▶ [STUDY QUESTIONS]:
(1) According to the passage on Iran, on what date did Ayatollah Mohammad Bagher Kharrazi's tirade appear?
(2) Decide whether each statement agrees with the passage on Iran, answering yes or no and quoting the deciding words: (a) Kharrazi leads Iran's Hezbollah party. (b) The Mahdi disappeared in the tenth century. (c) Both of the possible future developments are described as menacing.
(3) Using the passage on Iran, explain why Kharrazi presented the proposed "Greater Iran" as desirable.

──────── STUDY TEXT ────────

Two events last week make the Obama administration's gradualist approach to Iran seem rather too leisurely. They also put us on notice of two possible future developments, one of them extremely menacing, the other somewhat encouraging.
On May 15, we were subjected to a tirade by Ayatollah Mohammad Bagher Kharrazi, leader of Iran's Hezbollah party and proprietor of the newspaper of the same name, which carried his incendiary article. The need of the hour, intoned the ayatollah, was for a "Greater Iran" that would assume hegemonic control over much of the Middle East and Central Asia (stretching from Afghanistan to Palestine, according to the broad-brush ambitions disclosed by his polemic). This new imperialism would, he urged, possess two very attractive attributes. It would abolish the Jewish state, and it would assist in the arrival of the long-awaited Mahdi, or hidden imam, whose promised reign of perfection has been on hold since his abrupt disappearance in the ninth century.

──────── DATASET EXCERPTS ────────

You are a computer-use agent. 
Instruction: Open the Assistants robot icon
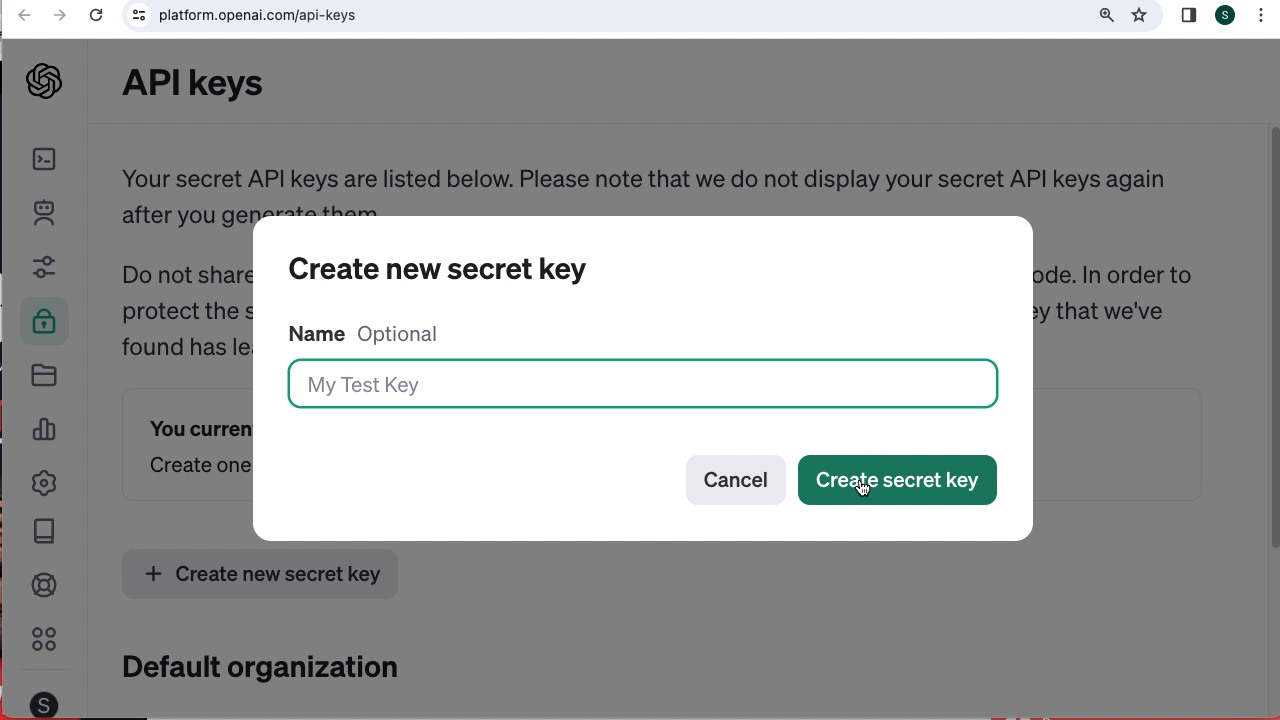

────────
──────── DATASET EXCERPTS ────────

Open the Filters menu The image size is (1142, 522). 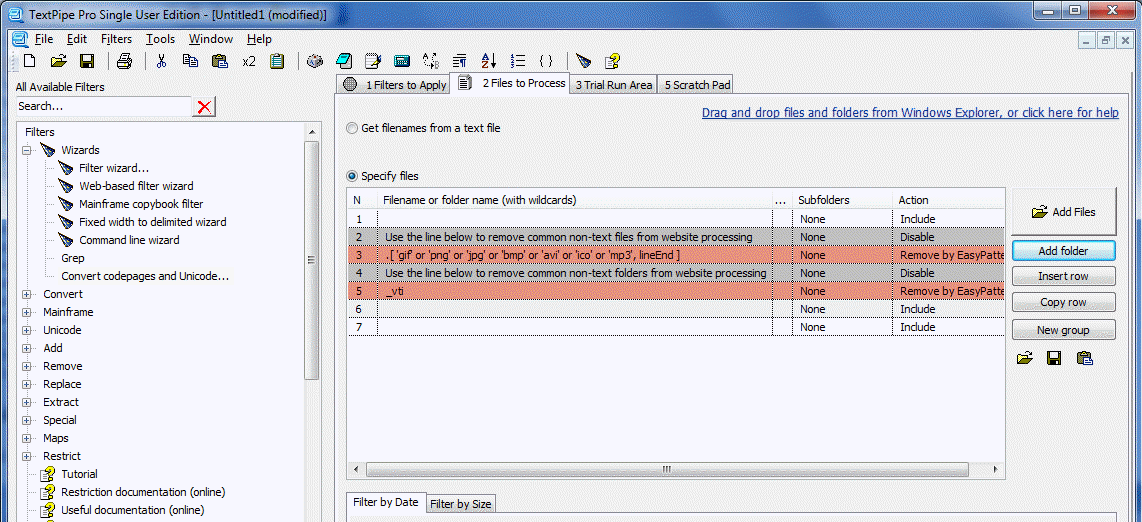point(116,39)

────────
──────── DATASET EXCERPTS ────────

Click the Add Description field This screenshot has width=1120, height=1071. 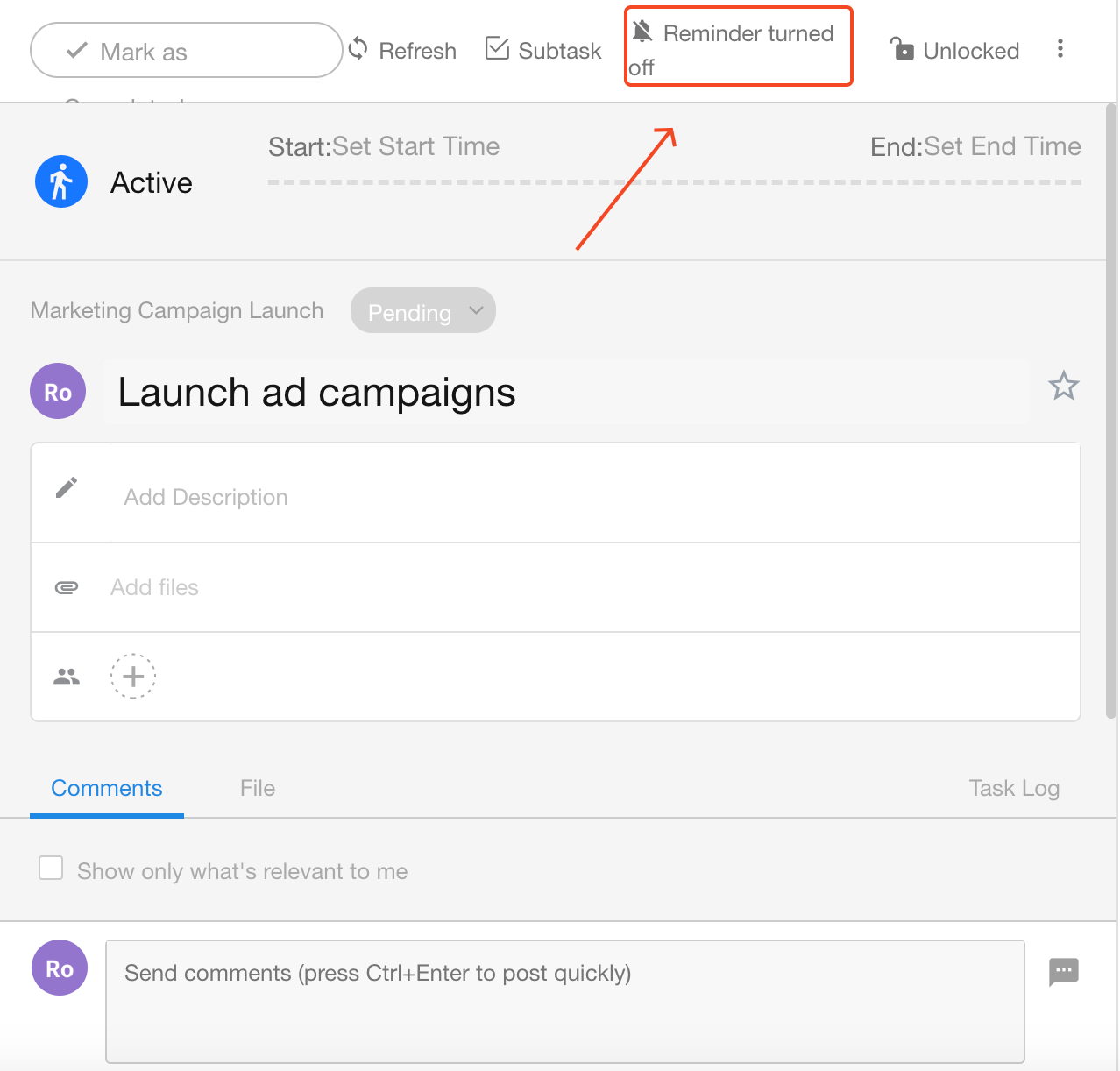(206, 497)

────────

▶ [ANSWERS TO THIS EXERCISE]:
(1) May 15

(2)
(a) Yes: "leader of Iran's Hezbollah party"
(b) No: "since his abrupt disappearance in the ninth century"
(c) No: "one of them extremely menacing, the other somewhat encouraging"

(3) Kharrazi urged that this new imperialism would have two very attractive attributes. It would abolish the Jewish state, and it would help bring about the arrival of the Mahdi, or hidden imam, whose promised reign of perfection has been on hold since his disappearance in the ninth century.